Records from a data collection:
--------------------------------
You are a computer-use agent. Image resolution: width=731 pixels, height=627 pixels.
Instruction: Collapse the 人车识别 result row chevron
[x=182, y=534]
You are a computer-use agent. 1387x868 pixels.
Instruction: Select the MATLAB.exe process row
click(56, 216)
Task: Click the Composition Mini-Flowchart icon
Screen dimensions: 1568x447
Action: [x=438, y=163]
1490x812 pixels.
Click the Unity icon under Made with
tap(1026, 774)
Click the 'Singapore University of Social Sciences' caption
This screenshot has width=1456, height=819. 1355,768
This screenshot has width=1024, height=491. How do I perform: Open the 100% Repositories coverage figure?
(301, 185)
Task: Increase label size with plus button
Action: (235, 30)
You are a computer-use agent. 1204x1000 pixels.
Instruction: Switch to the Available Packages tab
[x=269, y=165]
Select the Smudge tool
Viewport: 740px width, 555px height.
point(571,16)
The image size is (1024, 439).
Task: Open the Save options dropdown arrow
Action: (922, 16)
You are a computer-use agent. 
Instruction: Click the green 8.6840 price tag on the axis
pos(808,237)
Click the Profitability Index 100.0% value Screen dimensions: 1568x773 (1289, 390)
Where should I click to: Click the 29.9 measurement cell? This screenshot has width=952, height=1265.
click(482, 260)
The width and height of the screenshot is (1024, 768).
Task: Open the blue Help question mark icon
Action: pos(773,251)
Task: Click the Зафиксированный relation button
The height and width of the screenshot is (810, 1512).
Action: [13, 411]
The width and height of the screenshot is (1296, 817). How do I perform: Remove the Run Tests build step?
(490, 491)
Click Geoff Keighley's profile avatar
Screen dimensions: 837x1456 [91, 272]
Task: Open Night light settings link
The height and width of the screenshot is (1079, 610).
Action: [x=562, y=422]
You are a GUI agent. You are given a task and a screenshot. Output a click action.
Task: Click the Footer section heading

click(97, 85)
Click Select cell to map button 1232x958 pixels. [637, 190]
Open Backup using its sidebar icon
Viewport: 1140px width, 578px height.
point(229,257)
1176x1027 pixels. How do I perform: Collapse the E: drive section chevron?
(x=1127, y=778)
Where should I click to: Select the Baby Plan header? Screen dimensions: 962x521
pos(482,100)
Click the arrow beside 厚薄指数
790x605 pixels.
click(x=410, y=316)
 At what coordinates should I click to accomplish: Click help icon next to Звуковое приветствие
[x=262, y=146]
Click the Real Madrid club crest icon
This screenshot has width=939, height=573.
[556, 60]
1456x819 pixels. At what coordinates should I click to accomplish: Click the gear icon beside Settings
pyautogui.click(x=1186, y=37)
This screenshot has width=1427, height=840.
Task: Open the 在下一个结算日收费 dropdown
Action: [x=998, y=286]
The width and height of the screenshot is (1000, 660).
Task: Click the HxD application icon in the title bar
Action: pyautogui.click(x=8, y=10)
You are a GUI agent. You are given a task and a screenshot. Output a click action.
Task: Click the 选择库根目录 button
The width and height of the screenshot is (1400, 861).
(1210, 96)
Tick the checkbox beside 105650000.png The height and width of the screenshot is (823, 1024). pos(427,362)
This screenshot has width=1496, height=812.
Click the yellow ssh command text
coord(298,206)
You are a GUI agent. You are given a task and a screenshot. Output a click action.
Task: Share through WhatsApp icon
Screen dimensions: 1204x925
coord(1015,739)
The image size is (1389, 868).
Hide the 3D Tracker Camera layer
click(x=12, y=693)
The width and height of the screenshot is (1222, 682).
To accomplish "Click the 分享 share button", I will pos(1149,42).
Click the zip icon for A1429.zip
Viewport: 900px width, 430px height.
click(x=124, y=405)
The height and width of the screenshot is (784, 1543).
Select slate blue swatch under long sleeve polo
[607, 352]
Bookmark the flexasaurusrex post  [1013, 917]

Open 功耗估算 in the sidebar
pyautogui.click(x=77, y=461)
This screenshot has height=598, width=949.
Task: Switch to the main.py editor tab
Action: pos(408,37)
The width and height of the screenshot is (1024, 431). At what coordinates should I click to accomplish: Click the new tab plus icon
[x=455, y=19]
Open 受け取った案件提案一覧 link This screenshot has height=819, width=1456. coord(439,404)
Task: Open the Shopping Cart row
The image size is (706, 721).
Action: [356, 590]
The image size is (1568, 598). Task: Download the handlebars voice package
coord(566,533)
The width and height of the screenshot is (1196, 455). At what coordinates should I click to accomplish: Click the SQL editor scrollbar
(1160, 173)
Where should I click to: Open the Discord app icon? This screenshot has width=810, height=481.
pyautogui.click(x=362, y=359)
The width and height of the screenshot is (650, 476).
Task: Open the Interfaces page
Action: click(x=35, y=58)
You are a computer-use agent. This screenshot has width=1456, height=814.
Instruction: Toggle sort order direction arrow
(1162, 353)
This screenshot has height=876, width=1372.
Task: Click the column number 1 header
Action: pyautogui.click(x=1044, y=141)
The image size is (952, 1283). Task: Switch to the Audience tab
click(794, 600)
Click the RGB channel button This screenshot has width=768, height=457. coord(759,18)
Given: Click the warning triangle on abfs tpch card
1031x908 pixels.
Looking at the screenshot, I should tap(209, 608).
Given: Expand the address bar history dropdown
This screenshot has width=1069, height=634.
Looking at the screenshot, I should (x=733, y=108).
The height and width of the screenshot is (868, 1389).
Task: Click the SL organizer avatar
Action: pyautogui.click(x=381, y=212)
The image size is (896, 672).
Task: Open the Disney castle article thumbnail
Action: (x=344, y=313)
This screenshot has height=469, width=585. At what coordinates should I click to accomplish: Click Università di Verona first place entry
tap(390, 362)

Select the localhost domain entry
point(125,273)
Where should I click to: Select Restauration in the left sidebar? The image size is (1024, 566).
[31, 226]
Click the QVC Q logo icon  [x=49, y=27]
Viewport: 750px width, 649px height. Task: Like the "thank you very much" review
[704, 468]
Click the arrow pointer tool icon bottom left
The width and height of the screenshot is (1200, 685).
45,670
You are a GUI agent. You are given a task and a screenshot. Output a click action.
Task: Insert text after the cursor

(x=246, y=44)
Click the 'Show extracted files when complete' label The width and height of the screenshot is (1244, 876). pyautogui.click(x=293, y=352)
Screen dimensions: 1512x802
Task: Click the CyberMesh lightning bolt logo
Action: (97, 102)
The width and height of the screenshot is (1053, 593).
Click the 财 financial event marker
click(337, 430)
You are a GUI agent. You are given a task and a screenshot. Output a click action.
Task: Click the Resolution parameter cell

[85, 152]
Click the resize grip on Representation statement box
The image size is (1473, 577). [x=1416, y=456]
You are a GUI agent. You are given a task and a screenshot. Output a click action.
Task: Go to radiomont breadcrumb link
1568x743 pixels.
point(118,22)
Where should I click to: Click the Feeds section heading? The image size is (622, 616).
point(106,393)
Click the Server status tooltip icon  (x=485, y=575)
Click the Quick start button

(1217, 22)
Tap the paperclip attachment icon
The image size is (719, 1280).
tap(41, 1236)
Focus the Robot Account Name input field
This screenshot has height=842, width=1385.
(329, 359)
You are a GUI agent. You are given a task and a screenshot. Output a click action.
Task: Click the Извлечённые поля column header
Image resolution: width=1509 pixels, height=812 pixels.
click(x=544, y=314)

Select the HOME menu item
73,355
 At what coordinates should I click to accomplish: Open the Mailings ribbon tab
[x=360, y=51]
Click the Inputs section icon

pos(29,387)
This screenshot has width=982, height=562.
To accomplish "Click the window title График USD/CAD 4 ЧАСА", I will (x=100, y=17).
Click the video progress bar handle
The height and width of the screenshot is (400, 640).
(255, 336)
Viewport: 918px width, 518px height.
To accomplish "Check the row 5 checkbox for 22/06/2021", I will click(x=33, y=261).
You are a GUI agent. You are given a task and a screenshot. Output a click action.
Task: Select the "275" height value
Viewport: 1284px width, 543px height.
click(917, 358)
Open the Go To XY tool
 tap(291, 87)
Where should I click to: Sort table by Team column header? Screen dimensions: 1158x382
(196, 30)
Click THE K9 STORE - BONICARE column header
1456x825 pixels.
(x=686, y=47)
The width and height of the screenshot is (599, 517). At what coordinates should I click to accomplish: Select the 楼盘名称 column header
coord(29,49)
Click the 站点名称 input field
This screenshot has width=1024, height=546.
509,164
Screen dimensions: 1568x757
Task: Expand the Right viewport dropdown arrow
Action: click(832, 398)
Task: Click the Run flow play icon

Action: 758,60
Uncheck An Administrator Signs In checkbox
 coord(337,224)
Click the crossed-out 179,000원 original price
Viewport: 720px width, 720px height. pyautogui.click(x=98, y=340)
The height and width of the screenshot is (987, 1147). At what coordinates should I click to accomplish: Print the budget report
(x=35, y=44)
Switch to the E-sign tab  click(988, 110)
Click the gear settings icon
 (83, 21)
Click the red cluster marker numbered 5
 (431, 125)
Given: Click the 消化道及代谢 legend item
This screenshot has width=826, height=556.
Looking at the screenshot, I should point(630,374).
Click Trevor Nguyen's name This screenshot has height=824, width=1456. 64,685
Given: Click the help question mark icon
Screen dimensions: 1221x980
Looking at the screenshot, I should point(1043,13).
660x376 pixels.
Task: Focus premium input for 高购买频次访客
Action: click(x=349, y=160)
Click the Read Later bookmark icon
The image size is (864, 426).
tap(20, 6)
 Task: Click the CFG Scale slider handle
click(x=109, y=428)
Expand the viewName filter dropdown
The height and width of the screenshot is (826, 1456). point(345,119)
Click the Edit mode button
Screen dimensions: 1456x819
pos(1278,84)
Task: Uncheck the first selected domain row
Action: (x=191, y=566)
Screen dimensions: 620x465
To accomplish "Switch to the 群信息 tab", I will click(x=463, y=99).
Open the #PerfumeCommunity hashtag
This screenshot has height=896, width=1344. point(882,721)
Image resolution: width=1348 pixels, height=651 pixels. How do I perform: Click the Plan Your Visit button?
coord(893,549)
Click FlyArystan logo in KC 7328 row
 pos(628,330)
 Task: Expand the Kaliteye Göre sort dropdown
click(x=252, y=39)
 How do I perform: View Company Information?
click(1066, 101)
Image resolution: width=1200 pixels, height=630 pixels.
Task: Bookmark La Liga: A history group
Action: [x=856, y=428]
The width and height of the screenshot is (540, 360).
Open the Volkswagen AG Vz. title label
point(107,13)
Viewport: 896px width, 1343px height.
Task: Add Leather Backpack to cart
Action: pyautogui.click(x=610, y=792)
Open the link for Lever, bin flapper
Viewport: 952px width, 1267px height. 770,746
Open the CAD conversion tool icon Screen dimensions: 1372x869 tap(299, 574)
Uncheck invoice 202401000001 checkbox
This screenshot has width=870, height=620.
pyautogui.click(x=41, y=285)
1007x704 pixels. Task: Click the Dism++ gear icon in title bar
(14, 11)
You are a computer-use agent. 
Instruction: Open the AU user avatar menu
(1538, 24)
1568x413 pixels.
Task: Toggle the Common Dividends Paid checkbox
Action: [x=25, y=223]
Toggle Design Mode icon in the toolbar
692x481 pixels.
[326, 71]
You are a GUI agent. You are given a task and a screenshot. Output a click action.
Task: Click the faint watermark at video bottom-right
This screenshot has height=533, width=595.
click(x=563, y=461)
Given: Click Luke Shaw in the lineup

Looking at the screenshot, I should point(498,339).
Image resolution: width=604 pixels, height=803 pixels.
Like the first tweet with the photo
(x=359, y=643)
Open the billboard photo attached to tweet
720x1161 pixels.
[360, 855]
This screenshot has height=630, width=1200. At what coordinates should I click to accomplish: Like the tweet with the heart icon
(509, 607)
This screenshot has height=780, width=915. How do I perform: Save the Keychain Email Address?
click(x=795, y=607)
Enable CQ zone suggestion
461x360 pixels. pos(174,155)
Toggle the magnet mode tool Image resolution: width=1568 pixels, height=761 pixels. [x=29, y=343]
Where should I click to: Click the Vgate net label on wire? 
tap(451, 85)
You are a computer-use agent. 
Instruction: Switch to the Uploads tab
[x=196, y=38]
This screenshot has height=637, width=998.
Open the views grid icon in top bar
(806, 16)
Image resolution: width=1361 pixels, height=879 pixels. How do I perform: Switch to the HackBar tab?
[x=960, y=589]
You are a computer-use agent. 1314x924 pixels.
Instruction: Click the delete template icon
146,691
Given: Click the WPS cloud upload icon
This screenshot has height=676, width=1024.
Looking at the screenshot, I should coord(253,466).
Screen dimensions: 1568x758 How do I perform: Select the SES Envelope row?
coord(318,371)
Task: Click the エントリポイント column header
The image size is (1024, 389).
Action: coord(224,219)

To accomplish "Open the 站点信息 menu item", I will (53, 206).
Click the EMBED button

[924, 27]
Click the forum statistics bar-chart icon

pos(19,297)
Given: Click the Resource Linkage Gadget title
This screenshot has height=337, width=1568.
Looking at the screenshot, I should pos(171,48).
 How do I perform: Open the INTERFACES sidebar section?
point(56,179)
--------------------------------
Quote the data word for word from its first line through the line that contains "[x=269, y=165]", including both of those lines.

* Solution to the exercise
You are a computer-use agent. Image resolution: width=731 pixels, height=627 pixels.
Instruction: Collapse the 人车识别 result row chevron
[x=182, y=534]
You are a computer-use agent. 1387x868 pixels.
Instruction: Select the MATLAB.exe process row
click(56, 216)
Task: Click the Composition Mini-Flowchart icon
Screen dimensions: 1568x447
Action: [x=438, y=163]
1490x812 pixels.
Click the Unity icon under Made with
tap(1026, 774)
Click the 'Singapore University of Social Sciences' caption
This screenshot has width=1456, height=819. 1355,768
This screenshot has width=1024, height=491. How do I perform: Open the 100% Repositories coverage figure?
(301, 185)
Task: Increase label size with plus button
Action: (235, 30)
You are a computer-use agent. 1204x1000 pixels.
Instruction: Switch to the Available Packages tab
[x=269, y=165]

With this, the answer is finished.